Webopedia defines big data analytics as "the process of collecting, organizing and analyzing large sets of data ("big data") to discover patterns and other useful information. Not only will big data analytics help you to understand the information contained within the data, but it will also help identify the data that is most important to the business and future business decisions." According to the SAS Institute Inc "big data analytics is the process of examining big data to uncover hidden patterns, unknown correlations and other useful information that can be used to make better decisions. With big data analytics, data scientists and others can analyze huge volumes of data that conventional analytics and business intelligence solutions can't touch". According to Margaret Rouse (2012) big data can show true "customer preferences" and that one of the goals to using big data is " to help companies make more informed business decisions". TerraData states that when big data is done correctly "it is the coming together of business and IT to produce results that differentiate, that power you forward and reduce costs. Big Data is less about the size of the data and more about the ability to handle lots of different data types and the application of powerful analytics techniques" (2014). This means "smarter decisions cut costs, improve productivity, enhance customer experience and provide any organization with a competitive advantage" (TerraData).

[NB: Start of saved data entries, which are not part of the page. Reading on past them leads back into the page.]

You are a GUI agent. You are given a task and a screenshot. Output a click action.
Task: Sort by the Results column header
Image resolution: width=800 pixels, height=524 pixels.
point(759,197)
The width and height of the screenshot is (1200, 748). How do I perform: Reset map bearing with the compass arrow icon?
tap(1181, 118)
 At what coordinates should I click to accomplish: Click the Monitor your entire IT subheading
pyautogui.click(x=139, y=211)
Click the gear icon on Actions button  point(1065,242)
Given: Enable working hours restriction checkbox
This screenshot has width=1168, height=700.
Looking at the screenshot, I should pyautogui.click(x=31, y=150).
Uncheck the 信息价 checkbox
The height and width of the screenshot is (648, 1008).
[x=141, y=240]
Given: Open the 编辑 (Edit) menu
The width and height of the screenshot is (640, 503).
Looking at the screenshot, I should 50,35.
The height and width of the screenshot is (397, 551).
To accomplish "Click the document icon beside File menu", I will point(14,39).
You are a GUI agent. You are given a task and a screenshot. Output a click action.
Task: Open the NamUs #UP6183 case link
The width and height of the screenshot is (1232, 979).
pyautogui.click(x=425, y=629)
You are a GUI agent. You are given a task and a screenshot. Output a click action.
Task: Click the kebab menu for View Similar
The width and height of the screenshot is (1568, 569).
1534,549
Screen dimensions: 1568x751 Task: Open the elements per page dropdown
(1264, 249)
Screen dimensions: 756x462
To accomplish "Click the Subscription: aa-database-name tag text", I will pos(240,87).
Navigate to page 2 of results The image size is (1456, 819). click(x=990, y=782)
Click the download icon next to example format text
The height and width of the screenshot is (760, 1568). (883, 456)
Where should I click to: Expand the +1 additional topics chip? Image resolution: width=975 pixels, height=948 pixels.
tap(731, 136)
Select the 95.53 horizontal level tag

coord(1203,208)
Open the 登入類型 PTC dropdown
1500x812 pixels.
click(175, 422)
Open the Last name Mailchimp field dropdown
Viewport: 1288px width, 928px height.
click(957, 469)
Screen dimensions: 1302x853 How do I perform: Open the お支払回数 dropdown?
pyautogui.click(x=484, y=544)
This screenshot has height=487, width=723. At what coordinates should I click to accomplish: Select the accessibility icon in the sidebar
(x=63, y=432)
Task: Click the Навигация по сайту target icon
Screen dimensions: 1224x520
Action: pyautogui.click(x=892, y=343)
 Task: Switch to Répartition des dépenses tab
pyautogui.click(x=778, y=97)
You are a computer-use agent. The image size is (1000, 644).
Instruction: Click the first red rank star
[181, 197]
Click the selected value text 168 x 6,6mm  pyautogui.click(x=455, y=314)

So why isn't everyone using big data? Rouse (2012) suggest that it is besause they have "a lack of internal analytics skills and the high cost of hiring experienced analytics professionals" who know tools like Hadoop, Pig, Spark, MapReduce, Hive and YARN. ThoughtWorks Inc. point out that companies need to shift their thinking from the actual data to insight and impact thinking and trying to address unanswered questions. Schmarzo acknowledges that educational institutions are interested in using big data for showing ways to "improve student performance and raise teacher/professor effectiveness, while reducing administrative workload" and to compare one institution to another, but no mention of us on the business side of the house or to learn current LMS usage to compare against a possible replacement. van Rijmenam's infographic shows the benefits on learning, but still no mention of using it for software changes. Fleisher, explains that some institutions are not using it because they have a concern that acknowledging that they recording all learning activities and releasing results may harm students if this data got into the wrong hands. Guthrie points out that big data in respect to education needs to go"beyond online learning, administrators" need to "understand that big data can be used in admissions, budgeting and student services to ensure transparency, better distribution of resources and identification of at-risk students." (2013). Perhaps one could classify technology application purchases as a student service, but I do not think that is what Guthrie is referring to.
Coursera was the one place that mentions the use of big data in education for more than learning. Their course description says includes the statement: "to drive intervention and improvement in educational software and systems". So way aren't leaders doing software comparison, including LMS reviews required to learn big data techniques? I think it is because the top academic administrators are afraid they would find out that some of their decisions based solely on "pilot survey results" were made based on inaccurate data.
For example, Lets assume a institution was currently trying to decide between two LMSs, "The pilot consisted of 11 courses and 162 students. With 39 students, 5 faculty and 1 TA responding to a survey, when asked whether LMS2 or LMS1 was better for teaching and learning the results were":
|LMS2||30/45||67%||(Faculty only 5/7)|
|LMS1||4/45||9%||(Faculty only 0/7)|
|Same||5/45||11%||(Faculty only 1/7)|
|n/a - unsure||6/45||13%||(TA only 1/7)|
Additional Notes: that there were only ll courses for this single semester to use LMS2, out of a total of 2,094 courses. Only 162 students were included in the LMS2 test, out of the total 3,991 students enrolled and only 5 faculty and 1 TA was included in respect to the 780+ faculty on payroll.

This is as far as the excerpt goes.